En juillet, Poutine a déclaré que la Russie lancerait la production de missiles au sol à portée intermédiaire qui étaient interdits par le traité INF américain-soviétique, aujourd’hui disparu. L’accord de 1987 interdisait les missiles d’une portée comprise entre 310 et 3 410 milles. Il a déclaré que Moscou réagirait de la même manière au déploiement prévu de missiles américains à portée intermédiaire en Allemagne, en prenant des mesures pour « refléter » la décision de Washington.
Alors même que les tensions américano-russes ont atteint leur plus haut niveau depuis la guerre froide, sur fond de combats en Ukraine, Washington a exhorté Moscou à reprendre le dialogue sur le contrôle des armements nucléaires. Poutine a rejeté l’offre, affirmant que de telles négociations n’avaient aucun sens alors que les États-Unis cherchent ouvertement à infliger une défaite stratégique à la Russie en Ukraine.
Reprise des essais nucléaires
Les faucons russes appellent à une reprise des essais nucléaires pour démontrer la volonté de Moscou d’utiliser son arsenal atomique et contraindre l’Occident à limiter son aide à Kiev.
Poutine a déclaré que la Russie pourrait reprendre les tests si les États-Unis le faisaient en premier, une mesure qui mettrait fin à une interdiction mondiale en vigueur après la chute de l’URSS.
Le mois dernier, le vice-ministre des Affaires étrangères Sergueï Ryabkov a déclaré que le polygone d’essais nucléaires de l’archipel arctique de Nouvelle-Zemble était prêt à reprendre les essais si les États-Unis le faisaient.
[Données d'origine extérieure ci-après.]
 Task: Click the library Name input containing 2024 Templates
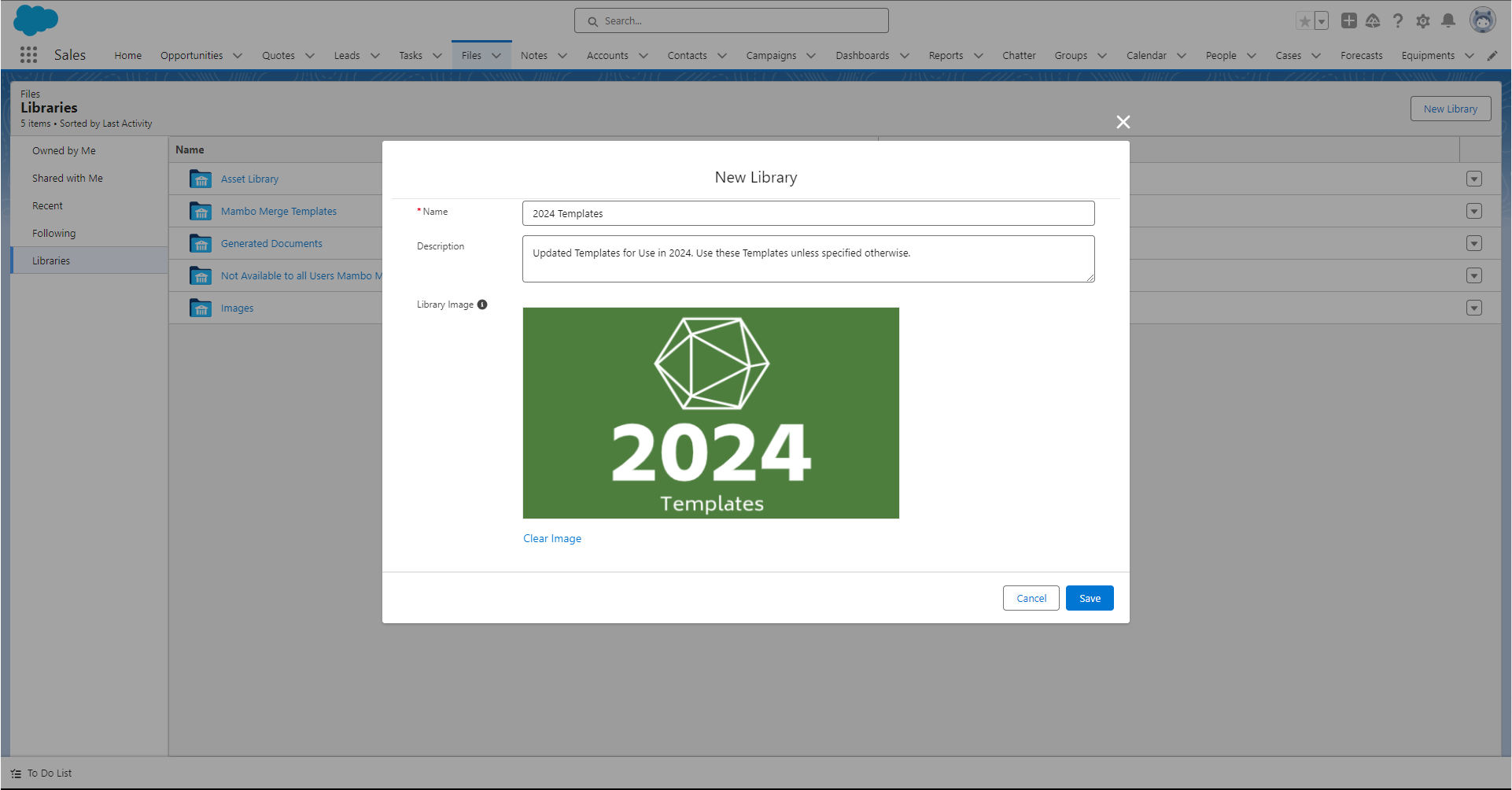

De nouvelles armes potentielles
En 2018, Poutine a dévoilé une gamme de nouvelles armes, affirmant qu’elles rendraient inutile tout futur système de défense antimissile américain.
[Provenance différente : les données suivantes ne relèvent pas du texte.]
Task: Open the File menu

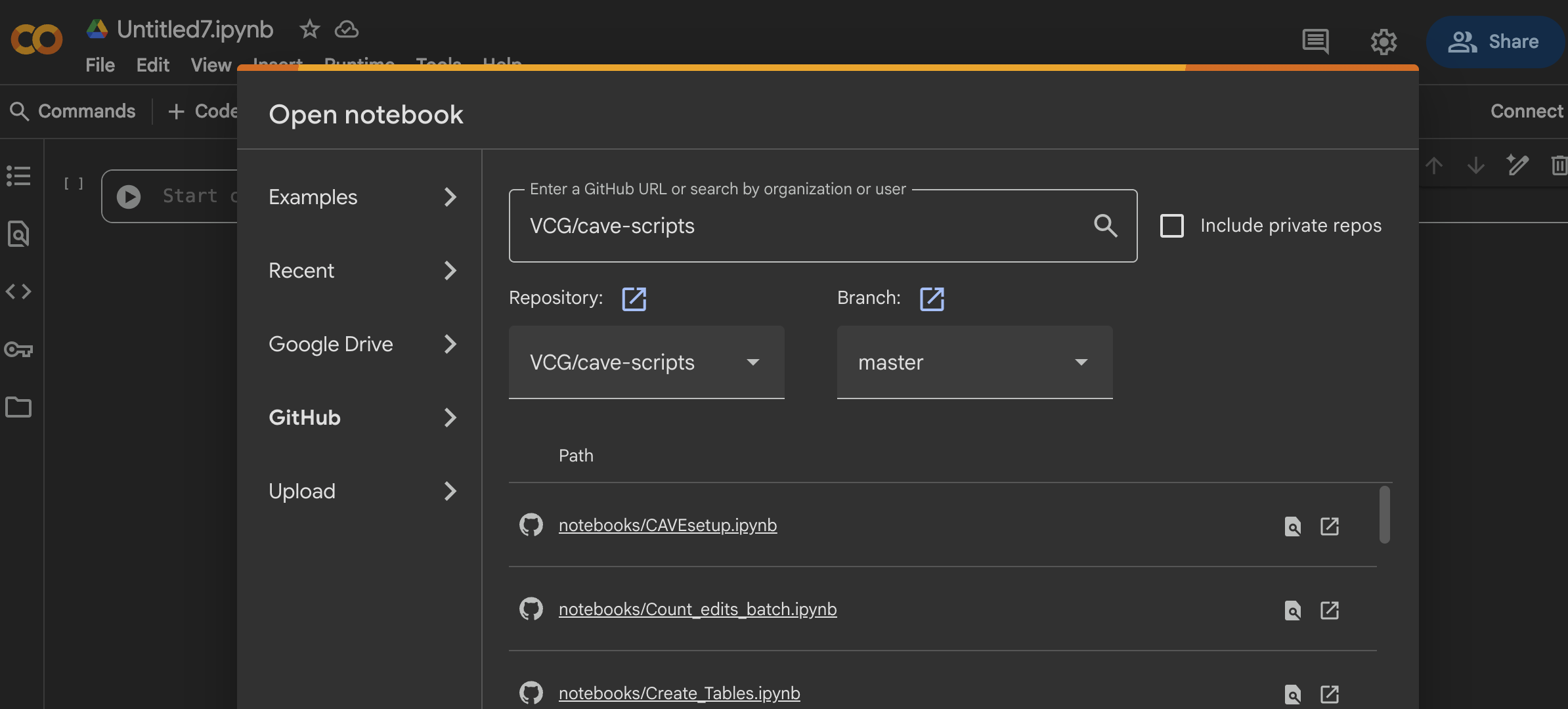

Ils comprennent le véhicule planeur hypersonique Avangard, capable de voler 27 fois plus vite que la vitesse du son et d’effectuer des manœuvres brusques pour esquiver le bouclier antimissile ennemi. Les premières unités de ce type sont déjà entrées en service.
Poutine a également mentionné le drone sous-marin Poséidon, doté d’armes nucléaires et à propulsion atomique, conçu pour exploser près des côtes et provoquer un tsunami radioactif. Plus tôt cette année, il a déclaré que les tests de Poséidon étaient presque terminés, sans donner de détails.
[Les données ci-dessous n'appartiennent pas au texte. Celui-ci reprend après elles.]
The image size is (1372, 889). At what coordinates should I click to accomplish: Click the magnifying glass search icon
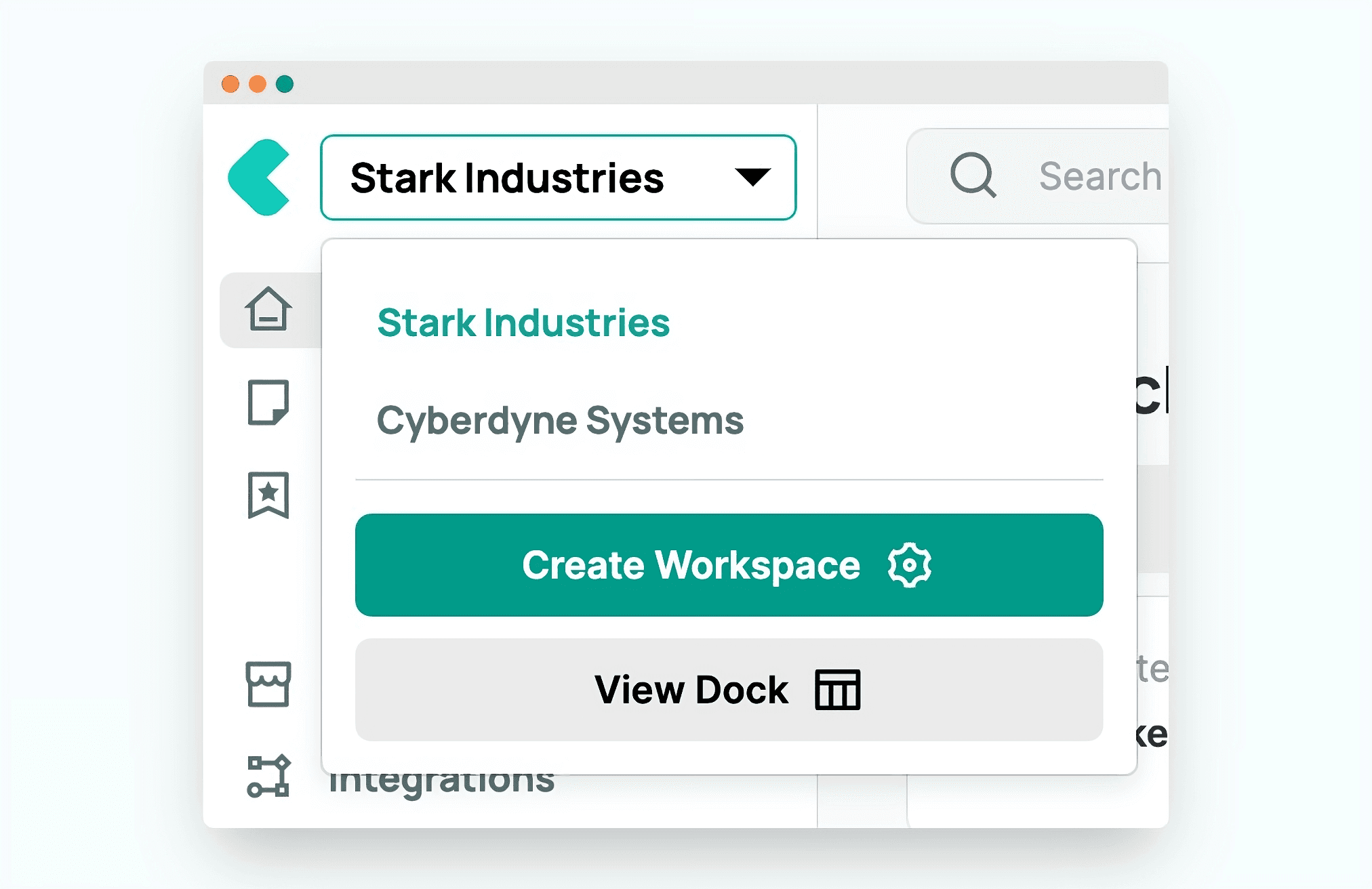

Un missile de croisière à propulsion atomique est également en cours de développement, un concept qui remonte à la guerre froide. Mais le missile, appelé Burevestnik, ou Petrel, a suscité le scepticisme parmi les experts, qui invoquent des obstacles technologiques et des problèmes de radioprotection. Lors d’essais en 2019, une explosion sur un champ de tir naval sur la mer Blanche, impliquant le Burevestnik, aurait tué cinq ingénieurs et deux militaires et provoqué une brève augmentation des radiations.
Poutine a déclaré que cette année, son développement était dans sa phase finale et que l’armée aurait construit une base pour les missiles dans la région de Vologda, au nord-ouest de la Russie.
L’Associated Press reçoit le soutien de la Carnegie Corporation de New York et de l’Outrider Foundation pour sa couverture de la sécurité nucléaire. L’AP est seul responsable de tout le contenu.